Bullfrog hijack the Stepping Stone riff for The Joker, which comes over rough and raw-boned like Jesse Hector’s Hammersmith Gorillas. It is entirely proper that Mick Farren’s fairly straight take on Eddie Cochran’s Summertime Blues, bar some keyboard frills, features. He was, after all, a key figure in the whole underground scene. Reflecting back on the album later, by his own admission at the time of recording he was suffering mentally, having been kicked out of his own band The Deviants not long before. I’m A Freak Baby 3 ends in the ultra-sludge of Spooky Tooth’s riffing hard rock version of Evil Woman.

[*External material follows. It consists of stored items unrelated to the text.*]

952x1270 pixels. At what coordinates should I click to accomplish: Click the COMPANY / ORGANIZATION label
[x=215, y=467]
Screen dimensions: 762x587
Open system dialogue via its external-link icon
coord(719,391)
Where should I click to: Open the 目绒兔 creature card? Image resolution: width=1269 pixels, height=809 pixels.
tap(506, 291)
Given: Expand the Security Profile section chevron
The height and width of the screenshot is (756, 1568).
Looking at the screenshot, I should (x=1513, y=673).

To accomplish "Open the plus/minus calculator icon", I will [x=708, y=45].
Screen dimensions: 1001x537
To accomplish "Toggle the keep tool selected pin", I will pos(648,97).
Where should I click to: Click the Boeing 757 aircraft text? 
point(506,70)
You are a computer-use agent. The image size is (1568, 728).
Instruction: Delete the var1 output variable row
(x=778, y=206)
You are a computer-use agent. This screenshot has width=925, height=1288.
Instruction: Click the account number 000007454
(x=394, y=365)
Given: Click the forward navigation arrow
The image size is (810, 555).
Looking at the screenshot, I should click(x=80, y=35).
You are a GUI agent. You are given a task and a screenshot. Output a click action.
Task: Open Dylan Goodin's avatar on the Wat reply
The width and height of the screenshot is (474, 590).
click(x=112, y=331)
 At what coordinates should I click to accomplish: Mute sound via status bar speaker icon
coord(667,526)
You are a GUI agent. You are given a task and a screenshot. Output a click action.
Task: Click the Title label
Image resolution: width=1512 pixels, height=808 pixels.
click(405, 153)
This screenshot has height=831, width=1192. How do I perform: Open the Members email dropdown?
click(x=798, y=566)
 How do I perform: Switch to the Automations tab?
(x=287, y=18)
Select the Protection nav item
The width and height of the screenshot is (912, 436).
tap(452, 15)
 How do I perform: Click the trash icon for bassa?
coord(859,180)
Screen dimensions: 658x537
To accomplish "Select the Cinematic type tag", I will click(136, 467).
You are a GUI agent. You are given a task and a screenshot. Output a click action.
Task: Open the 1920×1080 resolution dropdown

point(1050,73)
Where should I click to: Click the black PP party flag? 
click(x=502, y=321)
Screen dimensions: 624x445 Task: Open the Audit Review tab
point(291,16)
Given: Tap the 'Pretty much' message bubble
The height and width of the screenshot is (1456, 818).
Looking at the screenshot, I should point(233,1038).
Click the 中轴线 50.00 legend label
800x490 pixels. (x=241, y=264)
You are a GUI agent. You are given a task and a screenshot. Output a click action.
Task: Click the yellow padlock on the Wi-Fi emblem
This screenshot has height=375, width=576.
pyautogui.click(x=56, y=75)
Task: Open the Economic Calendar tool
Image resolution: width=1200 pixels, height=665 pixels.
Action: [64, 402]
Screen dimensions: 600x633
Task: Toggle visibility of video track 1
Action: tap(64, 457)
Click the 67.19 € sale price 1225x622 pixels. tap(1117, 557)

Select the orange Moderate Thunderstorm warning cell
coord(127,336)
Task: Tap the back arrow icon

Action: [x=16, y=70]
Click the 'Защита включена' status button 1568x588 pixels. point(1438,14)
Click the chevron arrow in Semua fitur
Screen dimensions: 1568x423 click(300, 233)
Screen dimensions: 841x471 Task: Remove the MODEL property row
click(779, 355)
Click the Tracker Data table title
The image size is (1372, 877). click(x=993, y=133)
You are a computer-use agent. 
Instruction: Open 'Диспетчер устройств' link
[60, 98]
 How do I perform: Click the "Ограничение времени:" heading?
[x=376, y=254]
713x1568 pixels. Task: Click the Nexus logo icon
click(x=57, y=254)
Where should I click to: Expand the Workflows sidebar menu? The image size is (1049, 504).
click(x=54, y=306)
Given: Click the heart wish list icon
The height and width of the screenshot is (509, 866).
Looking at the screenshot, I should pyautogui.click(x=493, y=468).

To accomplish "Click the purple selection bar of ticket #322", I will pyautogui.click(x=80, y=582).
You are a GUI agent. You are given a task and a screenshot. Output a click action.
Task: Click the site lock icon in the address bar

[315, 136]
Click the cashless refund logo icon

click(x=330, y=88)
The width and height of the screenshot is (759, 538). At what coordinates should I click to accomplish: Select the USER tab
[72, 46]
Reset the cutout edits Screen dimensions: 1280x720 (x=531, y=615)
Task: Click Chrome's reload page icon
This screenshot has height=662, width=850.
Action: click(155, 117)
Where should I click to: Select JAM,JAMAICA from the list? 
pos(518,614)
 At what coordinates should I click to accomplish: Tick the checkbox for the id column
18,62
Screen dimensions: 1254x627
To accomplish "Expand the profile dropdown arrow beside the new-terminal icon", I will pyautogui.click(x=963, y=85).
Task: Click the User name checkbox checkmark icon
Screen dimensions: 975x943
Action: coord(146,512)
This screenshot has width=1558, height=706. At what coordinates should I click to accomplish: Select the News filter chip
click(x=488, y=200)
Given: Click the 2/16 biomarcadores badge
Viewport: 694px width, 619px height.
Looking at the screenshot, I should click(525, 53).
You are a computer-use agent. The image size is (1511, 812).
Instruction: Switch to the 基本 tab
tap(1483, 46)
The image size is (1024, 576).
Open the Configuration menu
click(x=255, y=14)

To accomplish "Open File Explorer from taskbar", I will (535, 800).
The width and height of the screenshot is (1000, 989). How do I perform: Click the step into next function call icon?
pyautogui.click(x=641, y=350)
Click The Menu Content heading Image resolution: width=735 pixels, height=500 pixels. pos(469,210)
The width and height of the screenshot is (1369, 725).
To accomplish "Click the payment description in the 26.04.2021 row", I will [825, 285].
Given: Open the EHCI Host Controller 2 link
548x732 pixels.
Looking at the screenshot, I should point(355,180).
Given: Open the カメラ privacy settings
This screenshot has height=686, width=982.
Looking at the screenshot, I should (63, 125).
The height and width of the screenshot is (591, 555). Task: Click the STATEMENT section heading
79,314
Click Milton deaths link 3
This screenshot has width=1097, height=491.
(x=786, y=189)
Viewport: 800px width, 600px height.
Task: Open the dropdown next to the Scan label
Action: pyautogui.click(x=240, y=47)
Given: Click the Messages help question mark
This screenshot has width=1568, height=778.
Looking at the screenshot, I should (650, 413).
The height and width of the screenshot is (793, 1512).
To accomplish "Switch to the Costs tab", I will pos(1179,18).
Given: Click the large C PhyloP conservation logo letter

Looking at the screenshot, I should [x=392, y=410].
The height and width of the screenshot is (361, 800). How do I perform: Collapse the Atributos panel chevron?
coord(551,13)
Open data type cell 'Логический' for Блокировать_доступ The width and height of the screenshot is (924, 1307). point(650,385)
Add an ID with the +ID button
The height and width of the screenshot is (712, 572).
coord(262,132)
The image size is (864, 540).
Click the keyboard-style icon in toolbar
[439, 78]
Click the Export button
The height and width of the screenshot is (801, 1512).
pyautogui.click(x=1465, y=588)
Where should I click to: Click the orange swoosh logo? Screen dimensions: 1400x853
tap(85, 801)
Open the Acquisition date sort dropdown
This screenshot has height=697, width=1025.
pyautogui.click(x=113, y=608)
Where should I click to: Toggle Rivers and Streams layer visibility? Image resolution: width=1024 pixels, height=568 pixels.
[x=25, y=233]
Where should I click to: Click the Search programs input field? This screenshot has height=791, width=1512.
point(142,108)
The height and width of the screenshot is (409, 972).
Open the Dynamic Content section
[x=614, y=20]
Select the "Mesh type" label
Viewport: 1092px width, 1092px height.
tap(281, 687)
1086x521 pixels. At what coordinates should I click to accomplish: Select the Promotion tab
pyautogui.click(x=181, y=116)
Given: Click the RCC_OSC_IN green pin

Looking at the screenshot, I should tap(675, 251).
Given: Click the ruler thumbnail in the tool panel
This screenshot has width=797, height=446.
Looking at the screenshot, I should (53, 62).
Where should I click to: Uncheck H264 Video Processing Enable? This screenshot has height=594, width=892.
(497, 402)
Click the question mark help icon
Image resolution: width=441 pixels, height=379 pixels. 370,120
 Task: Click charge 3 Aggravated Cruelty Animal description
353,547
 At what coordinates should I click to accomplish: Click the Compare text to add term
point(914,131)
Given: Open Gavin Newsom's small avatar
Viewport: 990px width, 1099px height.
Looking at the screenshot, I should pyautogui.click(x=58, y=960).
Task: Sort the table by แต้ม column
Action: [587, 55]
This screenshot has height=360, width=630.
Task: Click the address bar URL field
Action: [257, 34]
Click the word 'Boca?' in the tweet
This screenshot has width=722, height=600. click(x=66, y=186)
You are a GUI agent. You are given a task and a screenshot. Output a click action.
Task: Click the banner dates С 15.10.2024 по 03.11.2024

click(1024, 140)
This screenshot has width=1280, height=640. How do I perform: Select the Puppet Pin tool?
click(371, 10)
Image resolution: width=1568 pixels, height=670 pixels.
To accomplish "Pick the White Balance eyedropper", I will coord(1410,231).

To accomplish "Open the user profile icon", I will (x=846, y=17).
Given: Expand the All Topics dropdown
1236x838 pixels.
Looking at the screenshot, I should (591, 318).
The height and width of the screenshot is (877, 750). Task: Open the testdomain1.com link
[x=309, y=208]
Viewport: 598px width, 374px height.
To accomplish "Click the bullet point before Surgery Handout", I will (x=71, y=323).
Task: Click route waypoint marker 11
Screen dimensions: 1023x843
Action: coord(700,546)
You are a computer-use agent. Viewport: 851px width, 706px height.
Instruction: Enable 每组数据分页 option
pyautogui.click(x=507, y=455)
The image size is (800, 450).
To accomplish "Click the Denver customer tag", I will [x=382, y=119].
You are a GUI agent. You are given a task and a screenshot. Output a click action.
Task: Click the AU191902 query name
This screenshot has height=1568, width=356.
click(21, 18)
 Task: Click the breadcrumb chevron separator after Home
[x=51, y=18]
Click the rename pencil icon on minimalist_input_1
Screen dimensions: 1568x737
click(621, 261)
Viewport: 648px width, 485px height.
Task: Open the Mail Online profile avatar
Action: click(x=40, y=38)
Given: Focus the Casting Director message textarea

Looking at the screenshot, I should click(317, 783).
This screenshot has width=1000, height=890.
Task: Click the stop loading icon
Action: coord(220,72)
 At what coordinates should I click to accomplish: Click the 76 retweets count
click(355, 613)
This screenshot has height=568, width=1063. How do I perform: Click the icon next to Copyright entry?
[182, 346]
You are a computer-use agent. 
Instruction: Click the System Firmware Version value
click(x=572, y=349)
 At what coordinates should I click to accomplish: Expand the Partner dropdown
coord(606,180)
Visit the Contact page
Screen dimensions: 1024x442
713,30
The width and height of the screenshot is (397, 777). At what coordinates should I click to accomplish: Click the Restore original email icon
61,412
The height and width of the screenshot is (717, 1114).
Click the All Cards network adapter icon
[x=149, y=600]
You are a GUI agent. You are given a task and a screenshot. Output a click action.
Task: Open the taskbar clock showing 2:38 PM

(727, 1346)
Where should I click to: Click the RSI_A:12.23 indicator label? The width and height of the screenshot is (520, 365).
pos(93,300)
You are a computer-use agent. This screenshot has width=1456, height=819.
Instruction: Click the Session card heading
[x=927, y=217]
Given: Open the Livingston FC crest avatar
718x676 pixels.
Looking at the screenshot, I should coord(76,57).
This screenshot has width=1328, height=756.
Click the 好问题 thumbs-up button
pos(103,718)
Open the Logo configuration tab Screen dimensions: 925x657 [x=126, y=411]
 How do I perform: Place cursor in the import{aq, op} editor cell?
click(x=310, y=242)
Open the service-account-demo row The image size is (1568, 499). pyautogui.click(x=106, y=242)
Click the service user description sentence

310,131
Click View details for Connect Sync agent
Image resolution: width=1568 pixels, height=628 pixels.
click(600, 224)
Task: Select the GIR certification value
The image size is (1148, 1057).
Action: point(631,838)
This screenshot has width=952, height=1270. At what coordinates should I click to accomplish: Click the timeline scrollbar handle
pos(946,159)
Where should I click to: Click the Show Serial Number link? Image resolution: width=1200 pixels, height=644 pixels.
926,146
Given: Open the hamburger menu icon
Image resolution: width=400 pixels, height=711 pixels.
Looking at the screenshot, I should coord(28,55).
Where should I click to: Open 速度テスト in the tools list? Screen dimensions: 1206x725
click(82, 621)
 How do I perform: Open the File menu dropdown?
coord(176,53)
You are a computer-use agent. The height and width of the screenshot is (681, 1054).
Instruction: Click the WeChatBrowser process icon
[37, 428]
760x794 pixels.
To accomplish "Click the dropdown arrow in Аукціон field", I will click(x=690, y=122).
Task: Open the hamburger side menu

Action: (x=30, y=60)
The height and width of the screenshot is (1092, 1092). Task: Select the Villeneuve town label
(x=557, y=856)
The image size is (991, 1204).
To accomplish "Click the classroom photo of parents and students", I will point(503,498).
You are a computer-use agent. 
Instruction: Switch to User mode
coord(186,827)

Though this boxset does run the risk of overlapping with a few other Grapefruit boxsets, I’m A Freak Baby 3 has more than enough quality and personality of its own to make it worthy of close attention. The period from 1968 to 1973 is often written off as downtime in UK music, but as we can see from this set that beneath the MOR mainstream pop there was these incredible crackles of anger and energy. Full of the kind of endlessly satisfying but rudimentary cheap thrills the middle class rebels just could never understand let alone dig, I’m A Freak Baby 3 cuts straight to the heart of the grimy glory of early 1970s British rock & roll.